So does anyone have/know anything about these planes? Construction,
tunability, materials, ease of use?


No, but I've used their measuring tools. They're OK. Somewhere
between good European and typical Chinese. So long as you don't pay
too much, they're alright. They've got to be better than Kunz !

If the iron is bad, can you just slap a Hock in there and have it be a
decent tool?


Maybe. You can't just "slap a Hock in" for anything, because Hock ship
them unhoned. Get a decent iron instead and it comes ready to use.

I am not a production shop, just want to do a few projects a year. I am
aware that this $50.00 plane will not act like a $600.00 one, but why not?

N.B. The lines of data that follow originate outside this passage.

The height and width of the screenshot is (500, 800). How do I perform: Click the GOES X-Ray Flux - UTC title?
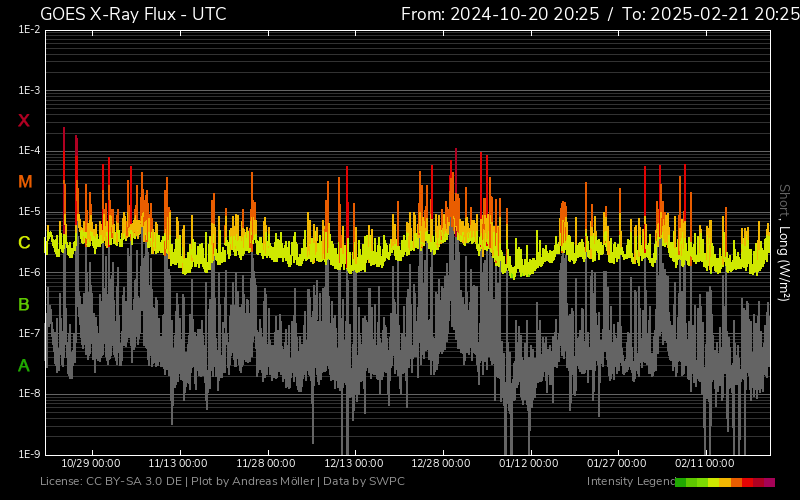[133, 14]
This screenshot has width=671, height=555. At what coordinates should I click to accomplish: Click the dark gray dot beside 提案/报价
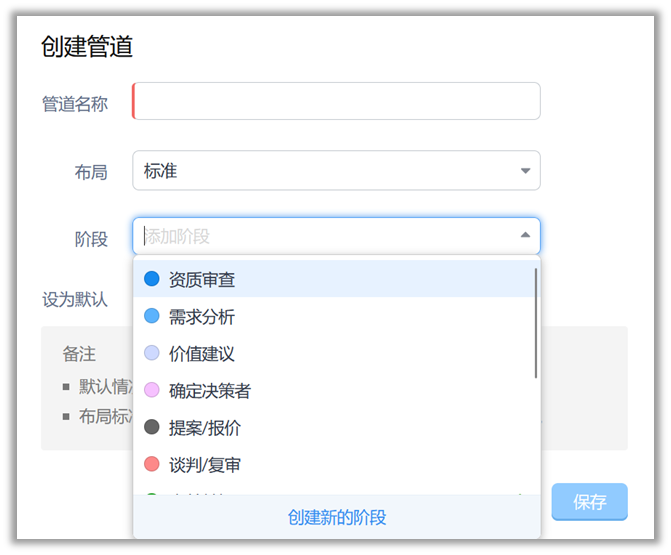click(x=152, y=427)
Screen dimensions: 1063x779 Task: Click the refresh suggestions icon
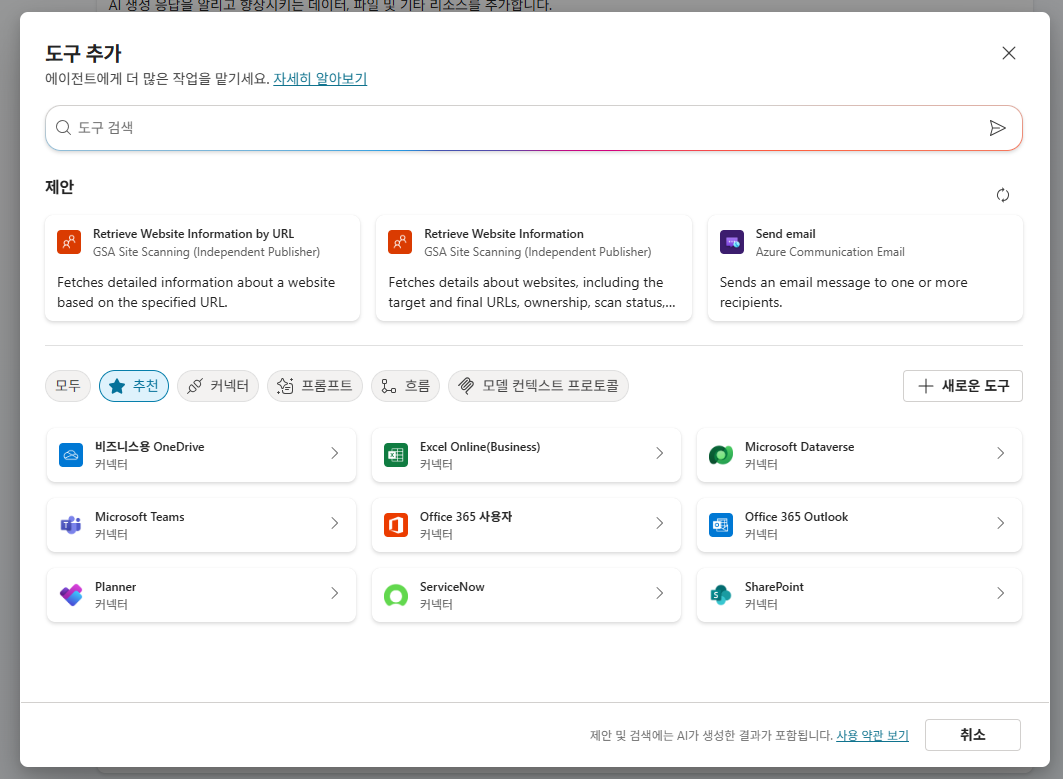pyautogui.click(x=1003, y=195)

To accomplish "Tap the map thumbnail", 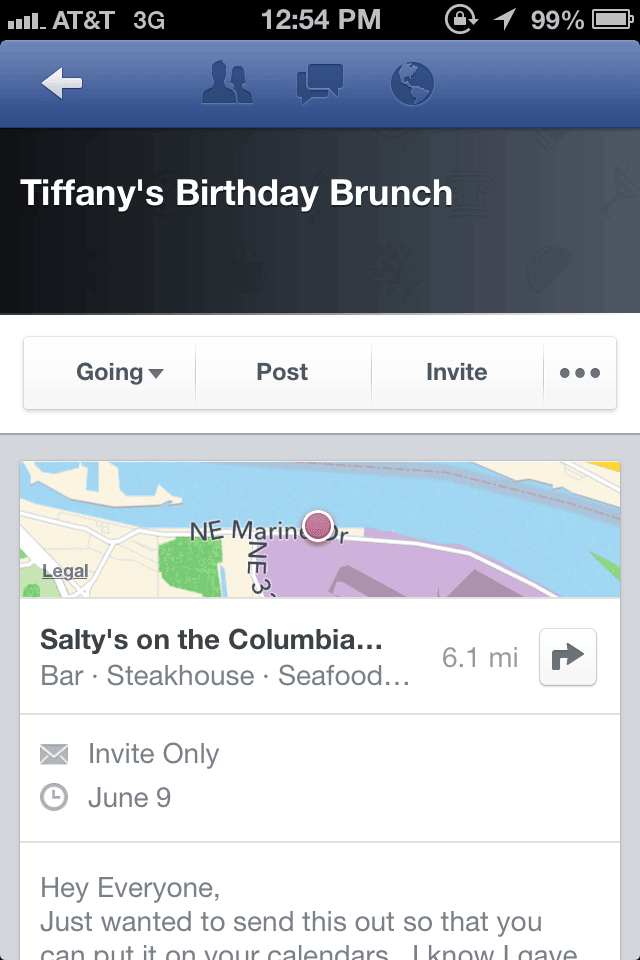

Try and find a Fine Woodworking multi-plane review from a few years
ago. They reviewed a bunch of planes, right down to an Anant
barrel-bottom-scraping plane. If you tuned it and put an iron in, even
the Anant behaved. They also found that a cap iron that fitted well
(they recomended the Clifton two piece) was a worthwhile tweak.

Attempting to break in to a newbie neander mode, and don't want to put down
$1500 for 3 planes if I'm gonna put them on Ebay in a year.


So buy your planes from eBay in the first place.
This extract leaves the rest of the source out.